Nach dem Wirbel um die Einreise von Novak Djokovic nach Australien zum ersten Grand Slam-Turnier des Jahres melden sich jetzt auch prominente Kollegen zu Wort. Rafael Nadal kann die Vorgangsweise seines Kontrahenten nicht nachvollziehen.

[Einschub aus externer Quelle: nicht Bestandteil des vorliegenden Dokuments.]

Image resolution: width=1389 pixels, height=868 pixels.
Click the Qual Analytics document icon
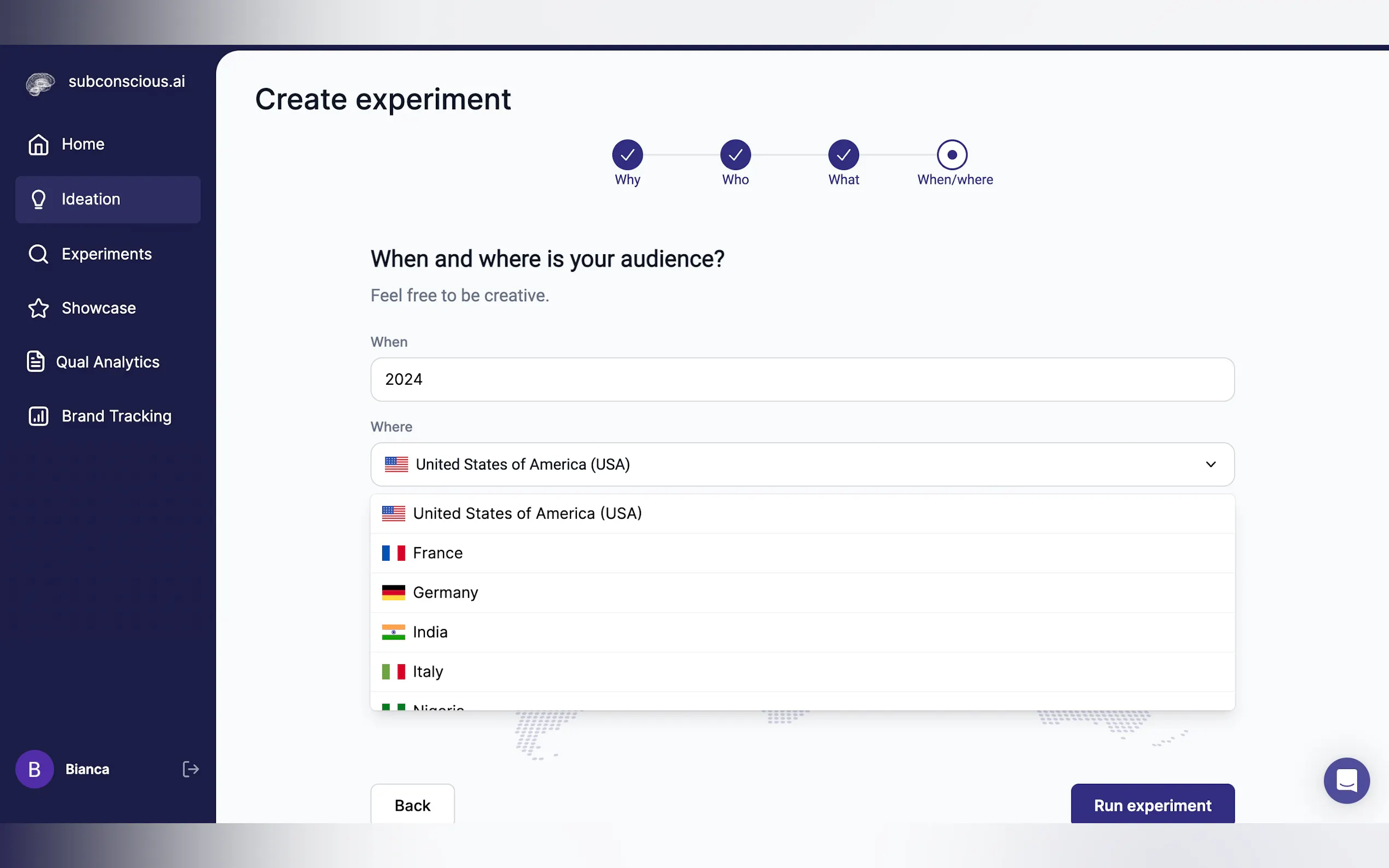pyautogui.click(x=36, y=362)
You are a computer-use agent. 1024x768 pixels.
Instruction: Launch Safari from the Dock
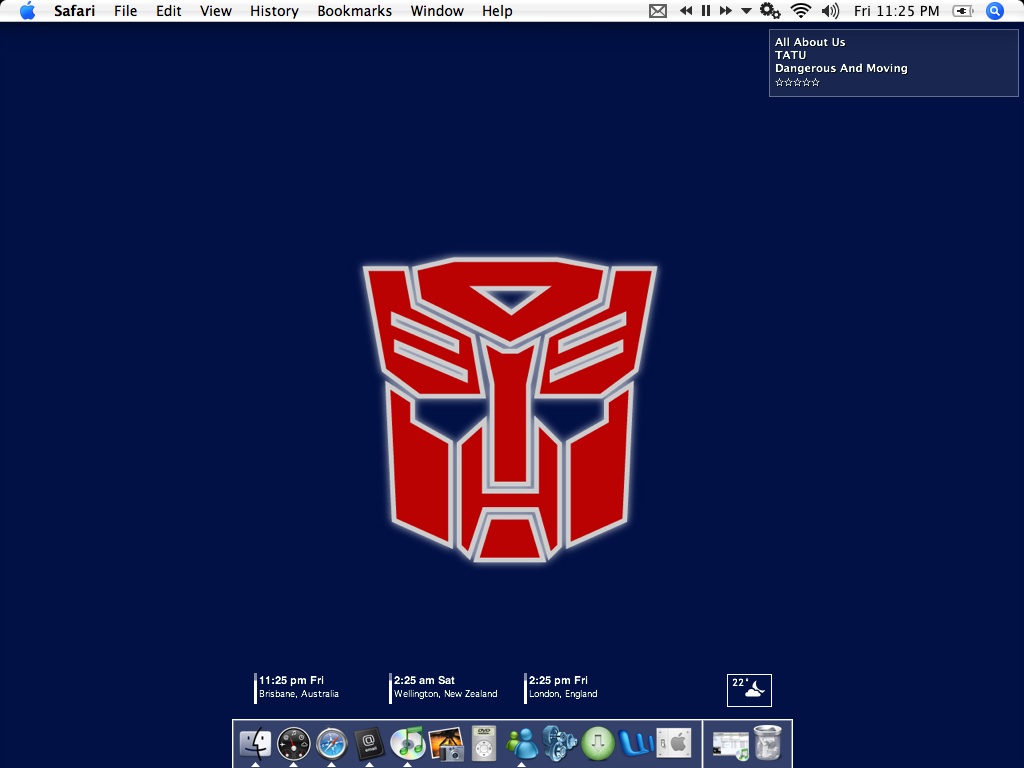tap(331, 744)

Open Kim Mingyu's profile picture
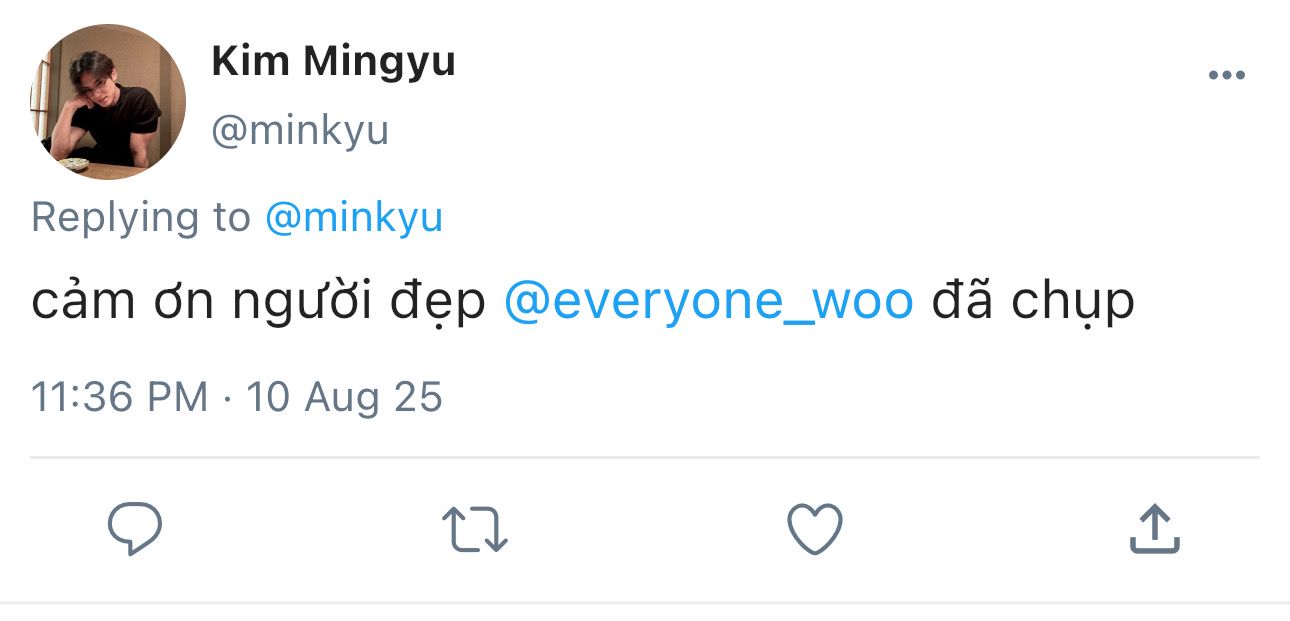[x=108, y=101]
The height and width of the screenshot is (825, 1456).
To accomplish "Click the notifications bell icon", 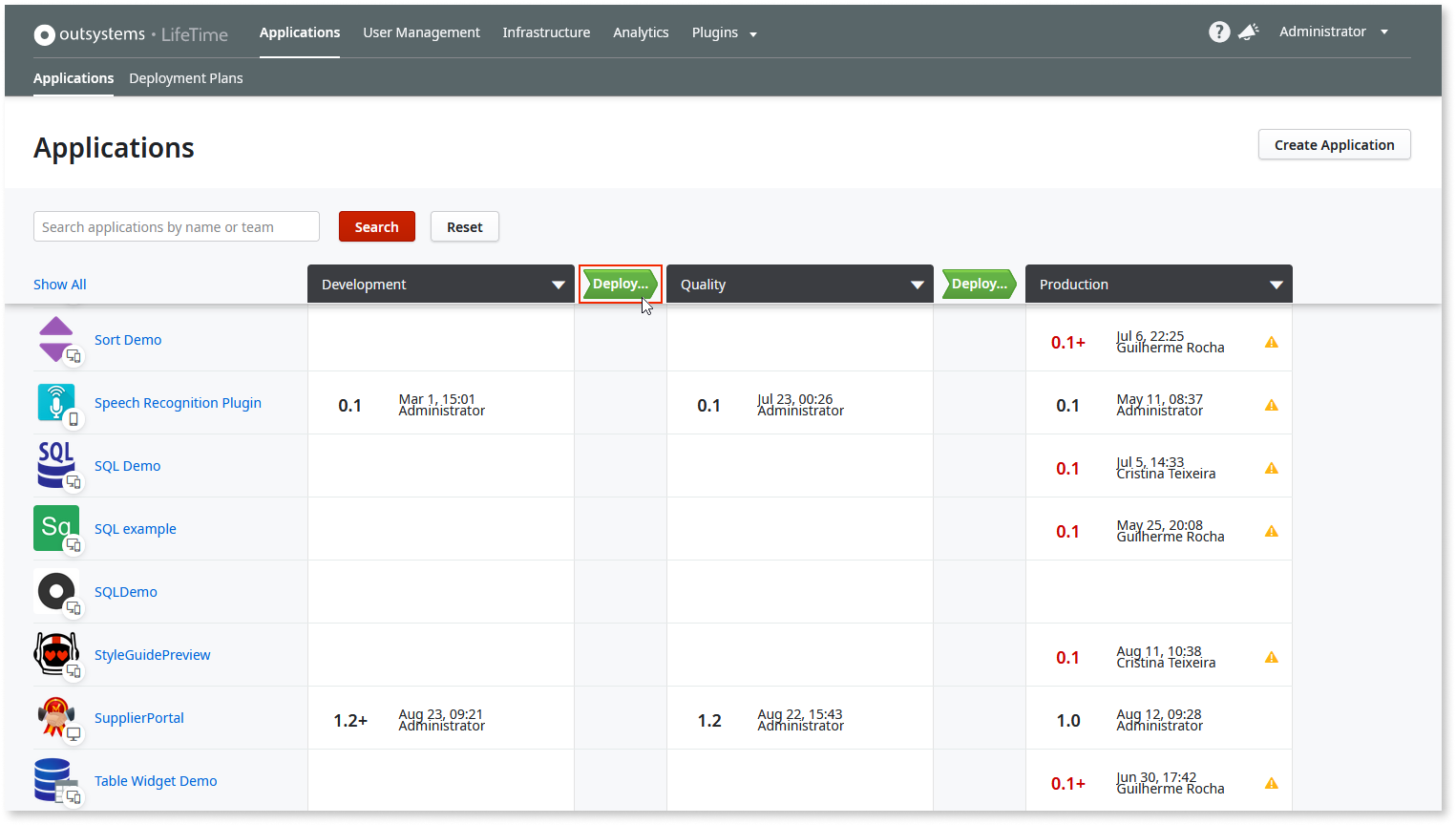I will (1249, 32).
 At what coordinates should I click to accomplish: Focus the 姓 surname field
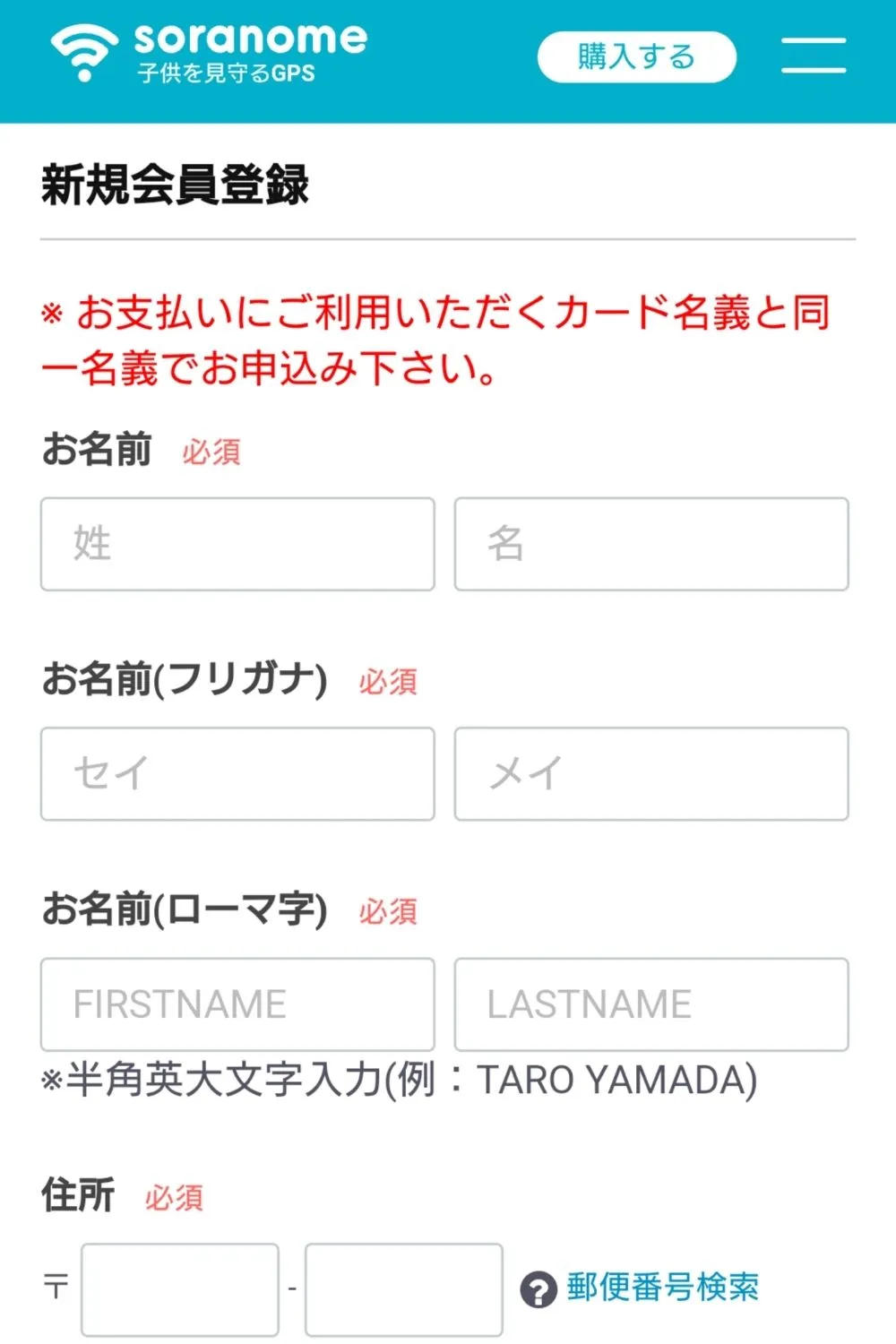tap(237, 544)
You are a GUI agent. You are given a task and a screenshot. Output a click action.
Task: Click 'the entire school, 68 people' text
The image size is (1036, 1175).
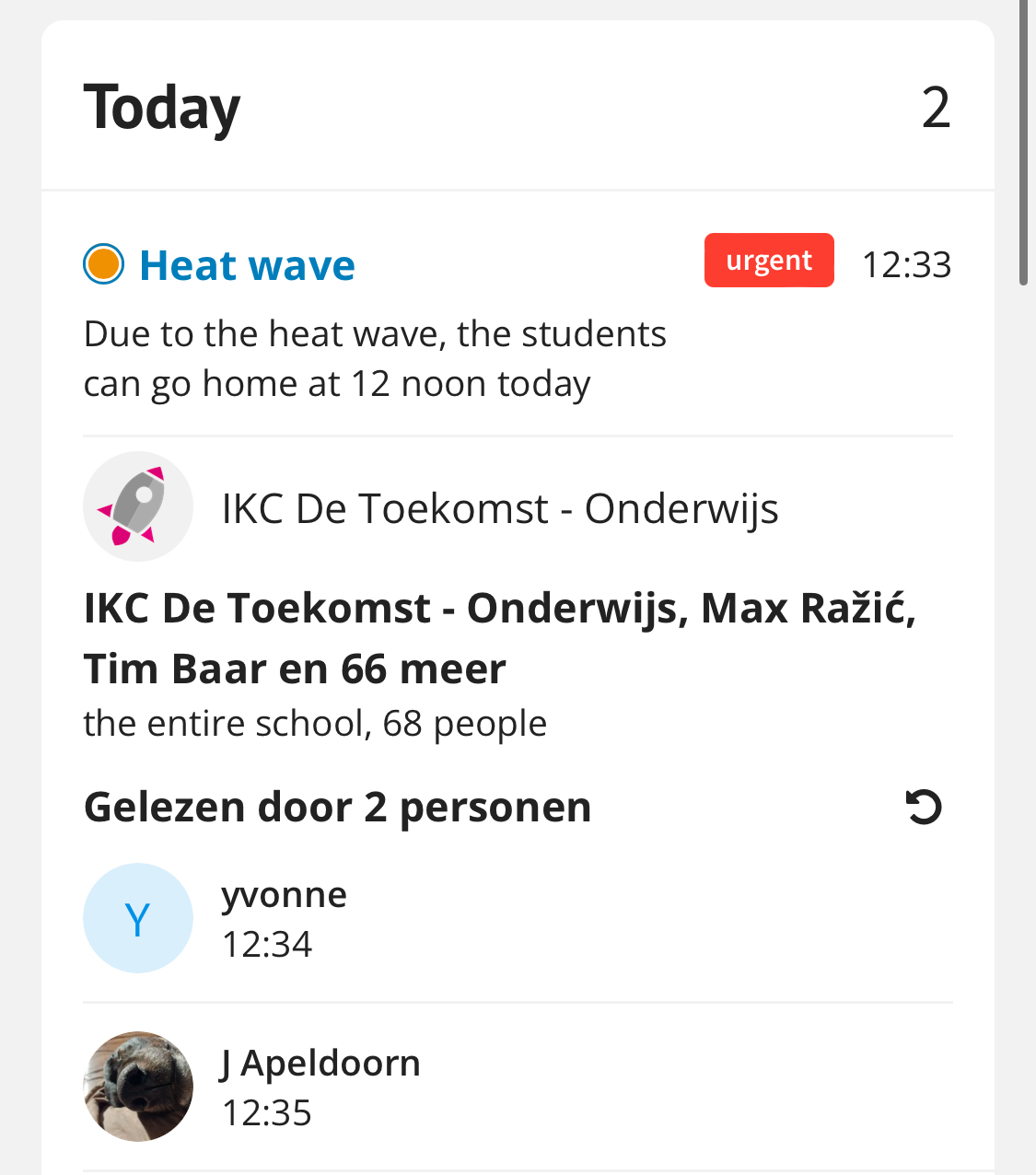click(x=315, y=724)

Proteste und fragwürdiger Vergleich

In der serbischen Hauptstadt Belgrad machten regierungsnahe Medien Stimmung gegen die Entscheidung der australischen Behörden. „Das ist der größte Sportskandal aller Zeiten“, titelte das Boulevardblatt „Kurir“ am Donnerstag. Ähnlich präsentierte sich die Zeitung „Informer“ mit ihrer Titelseite: „Skandal und Schande: Novak in Melbourne festgenommen“. Dazu gingen in Belgrad Hunderte Menschen auf die Straße und protestierten gegen die aus ihrer Sicht unfaire Behandlung des Spielers. Zahlreiche Teilnehmer schwenkten serbische Flaggen oder trugen Banner, unter anderem mit der Aufschrift: „Sie haben Angst vor dem Besten, stoppt den Corona-Faschismus.“

Demonstranten in Belgrad


AP/Darko Vojinovic

In Serbien ist die Empörung über das entzogene Visum von Djokovic groß

Der Vater des Tennisstars sorgte am Donnerstag mit einem fragwürdigen Vergleich für Aufsehen. Srdjan Djokovic verglich den Fall seines Sohnes, der in Australien in einem umstrittenen Hotel untergebracht wurde und auf eine Abschiebeentscheidung wartet, mit dem Leiden Jesu Christi: „Jesus wurde gekreuzigt und vielen Dingen unterworfen, aber er hat durchgehalten und lebt noch unter uns. Novak ist auf die gleiche Weise gekreuzigt worden.“

Djokovic senior stilisierte seinen Sohn darüber hinaus auch zum „Freiheitskämpfer“. „Novak ist Serbien, und Serbien ist Novak“, erklärte er. „Er wird kämpfen wie wir und wie wir Serben zusammen mit dem ganzen Balkan.“ Djokovic sei „das Licht am Ende des Tunnels“ für die „Welt der Freiheit“. Diese werde nicht vom Westen gebildet, sondern von „sieben Milliarden Menschen“, die in Osteuropa, Russland, China, Lateinamerika und Afrika leben würden.